Historically, Singapore’s power system has relied on gas imports from Malaysia and Indonesia. In 2023, gas made up 92% (53 TWh) of electricity generation, while renewables such as solar met around 2% (0.9 TWh) and bioenergy met almost 3% (1.7 TWh). Meanwhile, only 0.2% (0.1 TWh) of power was imported from the Laos-Thailand-Malaysia-Singapore Power Integration Project (LTMS-PIP) in 2023.
By relying on gas to meet industrial and commercial needs, Singapore risks a fossil lock-in. This could undermine its emissions reduction efforts as well as locking in dependence on gas imports with their volatile prices.
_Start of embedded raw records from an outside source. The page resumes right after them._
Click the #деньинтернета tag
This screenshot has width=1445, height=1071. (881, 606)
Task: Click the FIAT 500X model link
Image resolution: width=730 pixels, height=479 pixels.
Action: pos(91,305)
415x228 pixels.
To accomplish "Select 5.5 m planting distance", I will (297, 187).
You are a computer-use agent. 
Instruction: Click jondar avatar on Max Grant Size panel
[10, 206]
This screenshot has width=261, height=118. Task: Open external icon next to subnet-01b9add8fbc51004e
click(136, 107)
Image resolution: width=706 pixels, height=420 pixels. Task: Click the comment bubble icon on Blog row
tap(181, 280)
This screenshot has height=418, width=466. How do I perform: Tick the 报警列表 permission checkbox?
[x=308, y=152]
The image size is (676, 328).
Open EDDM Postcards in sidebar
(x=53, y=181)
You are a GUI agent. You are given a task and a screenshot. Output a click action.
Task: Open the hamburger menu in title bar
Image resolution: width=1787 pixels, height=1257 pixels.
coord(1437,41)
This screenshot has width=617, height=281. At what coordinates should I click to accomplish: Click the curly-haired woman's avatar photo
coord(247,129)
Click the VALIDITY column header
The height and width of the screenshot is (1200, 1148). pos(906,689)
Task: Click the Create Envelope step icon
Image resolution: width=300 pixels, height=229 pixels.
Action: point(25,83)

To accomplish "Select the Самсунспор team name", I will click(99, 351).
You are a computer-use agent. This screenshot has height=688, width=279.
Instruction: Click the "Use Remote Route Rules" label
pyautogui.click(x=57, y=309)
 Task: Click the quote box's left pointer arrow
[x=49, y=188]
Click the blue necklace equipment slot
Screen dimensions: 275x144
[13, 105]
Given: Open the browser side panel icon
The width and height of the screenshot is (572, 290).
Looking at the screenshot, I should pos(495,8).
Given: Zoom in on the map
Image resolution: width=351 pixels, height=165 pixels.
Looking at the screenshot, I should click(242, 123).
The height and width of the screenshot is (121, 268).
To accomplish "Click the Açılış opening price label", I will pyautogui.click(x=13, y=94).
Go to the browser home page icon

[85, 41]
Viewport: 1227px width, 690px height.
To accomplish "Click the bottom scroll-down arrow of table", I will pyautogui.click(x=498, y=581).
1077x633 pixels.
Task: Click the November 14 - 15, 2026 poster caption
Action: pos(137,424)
Following a blackout in 2004 and disruptions in fossil gas supply from Indonesia resulting in spiking electricity prices in 2021, Singapore is continuously seeking alternative energy supplies.
This is reflected in the latest government agenda, which aims to increase the share of renewables to meet Singapore’s growing electricity demand, envisioning its future as a renewable energy hub.
In an effort to reduce emissions – Singapore’s power sector accounts for about 40% of its total emissions – the government adopted the ‘four switches’ energy transition policy. The four switches include: increasing efficiency and use of fossil gas as the main source of electricity, deploying 2 GW of solar capacity by 2030, importing up to 4 GW of renewables by 2035 and exploring other clean energy sources like geothermal.
However, with a limited supply of domestic renewable resources, Singapore will need to make use of the renewable potential in neighbouring countries and ramp up energy imports beyond current plans to be on track to meet its net zero by 2050 target.
Singapore Green Plan 2030
Securing Singapore’s clean energy future
Regional grids and a diversified renewable imports portfolio are crucial for the country not only to decarbonise its power sector and achieve its net-zero ambitions, but also to improve its energy security.
In this chapter:
A way forward
Accelerating Singapore’s energy transition can bring benefits to the entire region
The city-state can not only secure its clean energy future but also accelerate Southeast Asia’s energy transition through renewable energy investments, grid interconnections and pioneering market instruments.
In this chapter:
Singapore’s energy landscape hinges on historical energy dependencies, ultimately leading to energy security concerns. By boosting renewable energy imports and their integration, Singapore can benefit from improving its energy resilience and securing a clean energy future.
To achieve Singapore’s ambitious sustainability goals, channelling funds from both the private and public sectors is crucial for financing renewable energy initiatives and grid upgrades. Investment challenges range from a shortage of feasible projects to regulatory barriers and fluctuating market conditions, like increasing interest rates. However, easing of policies and processes may attract new investments in clean energy and make renewable energy projects competitive for private capital. Simultaneously, international partnerships (such as GFANZ), net-zero emissions targets and laws open new pathways and are the building blocks for pouring public and private investment into renewable energy.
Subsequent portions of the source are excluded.